Saturday, August 25, 2012

Two Crises

Noting that the Romney campaign has not yet disseminated a "crisis narrative" as part of the process of humanizing its somewhat mysterious candidate, Sheryl Gay Stolberg obliges with an article describing his reaction to an auto accident in France in 1968, when he was serving as an LDS missionary, and Ann Romney's MS diagnosis 14 yeas ago. Age 21 at the time of the accident, in which a friend was killed, Romney was already cultivating cool:

“Mitt was deeply enmeshed in thinking about leadership,” said Douglas D. Anderson, a friend who is dean of the business school at Utah State University. “He developed a very early set of core beliefs and values that had to do with being cool under pressure, that had to do with looking for opportunities where others saw threats, that had to do with being analytical and somewhat detached in order to look at reality the way it is, rather than how it is being perceived by people who are driven by the hysteria of the moment.

“And out of that,” Dr. Anderson went on, “came a pattern of living that was reinforced by events like that critical accident in France.”

How Nixonian. Otherwise uninterested in introspection, 37 eagerly plumbed his crisis narrative and even wrote a book about it, Six Crises. He was acutely aware of his reactions to political and even mortal emergencies, bragging that he stayed calm and rational when others panicked. He applied the same discipline to a president's loneliest work -- making life-and-death decisions when his smartest advisers wildly disagreed with one another. Long before George W. Bush called himself "the decider," Nixon talked about "the April 30 decision" and "the May 8 decision," when he announced that he was sending troops into Cambodia in 1970 and B-52s to attack Hanoi and Haiphong in 1972.

Once he'd given himself enough time to decide, undecide, and redecide, as his aide and friend Ray Price called it, he rarely second-guessed himself. Soon after I'd joined Nixon's former president's staff, one morning in 1981 he wandered down the hall from his office in 26 Federal Plaza in New York, without a word handed me a copy of his memoirs with one of his business cards marking the May 8 section, and disappeared again. Media reports suggest that while making decisions about how to battle al-Qaeda and whether to send a team to find and kill Osama bin Laden, Barack Obama has brought the same steely qualities to bear.

Nixon didn't always keep his passions under control. He often felt far more deeply than he let on, and he came to regret some of the decisions he made when he was feeling angry or resentful. It would have been better if he'd occasionally delved deeper, according to the theory that the feelings we fully own are less apt to control us. But in addition to his severe introversion and shyness, Nixon had that World War II-Great Depression generation reticence going on.

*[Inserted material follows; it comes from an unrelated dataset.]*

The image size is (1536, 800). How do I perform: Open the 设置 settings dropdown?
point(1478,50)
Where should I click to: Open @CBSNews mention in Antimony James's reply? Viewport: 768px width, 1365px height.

Stolberg describes Romney as rarely bringing up personal matters and as having a charitable if not an empathetic temperament. "Mitt Romney will never disgrace the office," Anderson told her. "He will set an example of moral rectitude. But don't expect him to sit down and feel your pain." People do want a president who cares, especially in a country where everyone isn't white, male, straight, and rich. But a leader's inner process, including the ability to be unemotional and occasionally ruthless, is even more important.